Constantin Brancusi, Romanian, born 1876, Hobitza, Romania; died 1957,  Paris, France

 

Brancusi, of peasant stock, left home at 11, worked here and there, studied at a number of places and reached Paris in 1904 mostly on foot for more study and apprenticeship when he was in his late 20s.

 

 

From then on, it is as though, with the realism of the European sculptural tradition at his back, and of Rodin all around him at his (Rodin’s) peak,

 

 

Despair, modeled by 1890 and cast by 1906, marble. 

Auguste Rodin, 1840-1917, French.  Philadelphia Art Museum

 

 

 

Brancusi rode his own highway to the liberation of sculptural form from realism;

 

to the simplified, reflective, shining shapes of a limited number of forms.

He started with limestone in 1907; 1908: marble; in 1911, Brancusi cast from marble into bronze.  In 1913 he first used the wood of which he was so fond.

 

Brancusi did not consider his work abstract.  He said:

 

What is real is not the external form, but the essence of things.”

 

You wonder if this is far different in intent from Paul Cézanne‘s

influential liberation of the mass, form, substance of an object, person or landscape from its enmeshed objective reality

 

to emphasize our subjective perception of that very mass and solidity, made more massive and more solid but without entering into abstraction.

 

 

 

Woman with a Coffee-maker, 1895, oil on canvas. 

Paul Cézanne, 1839-1906, French.  Musée d’Orsay on loan to the National Gallery of Art, Washington, DC in 2018

 

 

The Garden at Les Lauves, 1906, oil on canvas.  Acquired 1955 by the Phillips Collection.

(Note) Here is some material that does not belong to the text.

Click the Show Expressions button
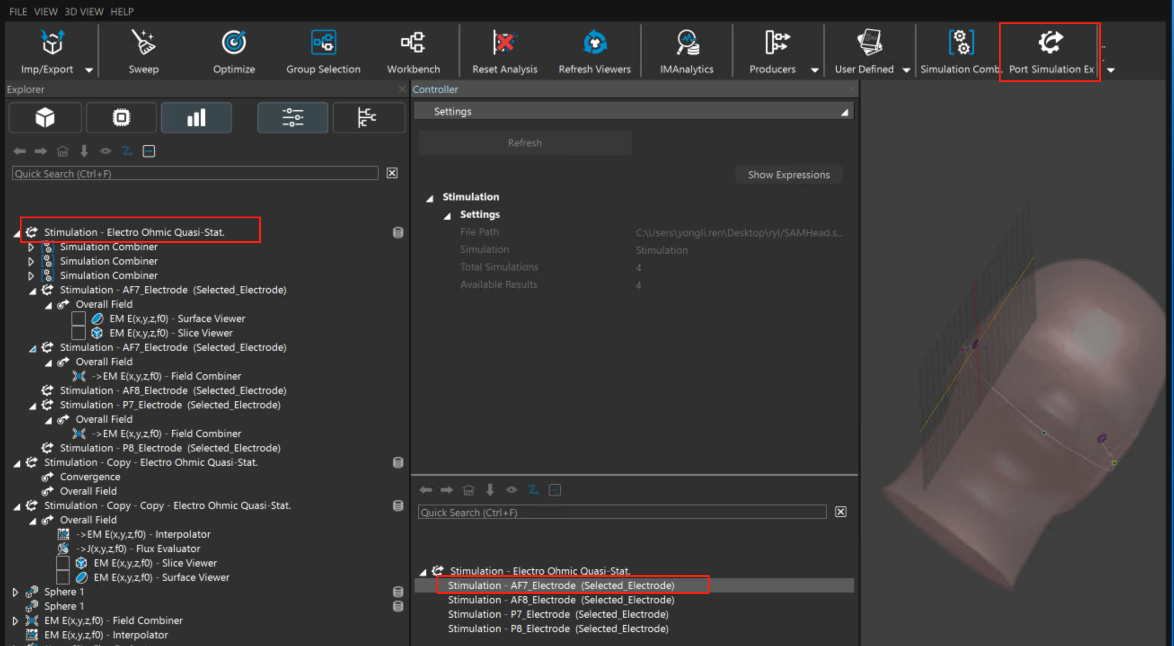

Paul Cézanne, 1839-1906, French.  Phillips Collection, Washington, DC

 

 

 

The sources of Brancusi’s inspiration included Romanian folklore and the ritual sculptures of pre-industrial societies available for viewing in Paris. 

 

I imagine that we shall never know all the sculptor’s sources because he was born and raised in a rurality suffused with a spirituality encoded in the rituals of religion and the stories of folklore, which most of us do not know.

 

 

This may be whence his devotion to the simplicity of forms honed over generations for specific functions.

 

Brancusi carved the bases for his work and considered the base an intrinsic part of any creation. 

 

“Sculpture, he said, is a human expression of nature’s actions.”

 

Flowers, after all, trees, bushes do not have platforms or bases. Neither does the hoe, the adze, a plough.

 

 

 

View of Blond Negress II, 1933, bronze on four-part pedestal of marble, limestone and two oak sections.

Constantin Brancusi, 1876-1954, Romanian. MOMA, NY moved this recently to be among work made in the same period

 

 

Brancusi said: “It is the hand that thinks and follows the thought of matter.” 

 

The hand that thinks is no longer where most of us think we live. 

 

 

 

 

Hand of Rodin with a Female Figure, 1917, plaster.   

Auguste Rodin, 1840-1917, French. Metropolitan Museum of Art, NY

 

It is unfortunate, in light of this, that we cannot touch, stroke or carry any of Brancusi’s sculptures.

 

Essential to Brancusi’s path was the rejection of traditional academic sculptural methods: 

 

….’The sculptor would make the original work in clay, wax, or plaster, and assistants, using a pointing machine, would then carve the work in wood or stone.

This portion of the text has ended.